Poursuivez le passage cité sur le rôle du médecin généraliste en rédigeant la suite qui vient après sa dernière ligne.

_PASSAGE CITÉ_.
::::

Celle-ci vise à diminuer le risque de récidive ; l’observance constitue donc un élément clé. Le médecin généraliste a, ici aussi, un très important rôle de soutien à jouer : il lui revient d’aider sa patiente à accepter son traitement en lui expliquant en quoi il est essentiel qu’elle le suive scrupuleusement, mais aussi de gérer les effets indésirables. Ce sont ceux des antiaromatases qui réclament le plus d’attention : la prescription d’antalgiques et d’anti-inflammatoires permettra de prendre en charge les douleurs articulaires et celle d’un bisphosphonate traitera le risque ostéoporotique lié à la fragilisation osseuse.
• La grossesse.

::::

_DONNÉES DE L'EXERCICE_.
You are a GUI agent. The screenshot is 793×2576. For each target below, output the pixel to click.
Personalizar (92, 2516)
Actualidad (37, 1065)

::::

_VOTRE RÉPONSE_.
Longtemps, il a été déconseillé aux femmes ayant présenté un cancer du sein d’avoir ensuite des grossesses. On sait aujourd’hui que la grossesse ne modifie pas le pronostic, dès lors que la femme observe un certain délai après la fin du traitement ; en particulier, le risque de récidive ne s’en trouve pas augmenté. Toutefois, ce risque étant réputé très élevé au cours des trois premières années qui suivent le traitement, la plupart des équipes préconisent d’attendre au moins trois ans avant d’envisager une grossesse, sous réserve qu’il n’y ait pas eu d’évolution défavorable entre-temps. Dans l’intervalle, une contraception locale est hautement souhaitable.
Se pose toutefois la question de la fertilité, dans la mesure où la chimiothérapie diminue fréquemment la réserve ovarienne, de sorte que, trois ans plus tard, la femme peut se trouver en phase de ménopause ou de périménopause. Peu d’options peuvent alors lui être proposées, en dehors du don d’ovocytes.
• Les troubles de la sexualité.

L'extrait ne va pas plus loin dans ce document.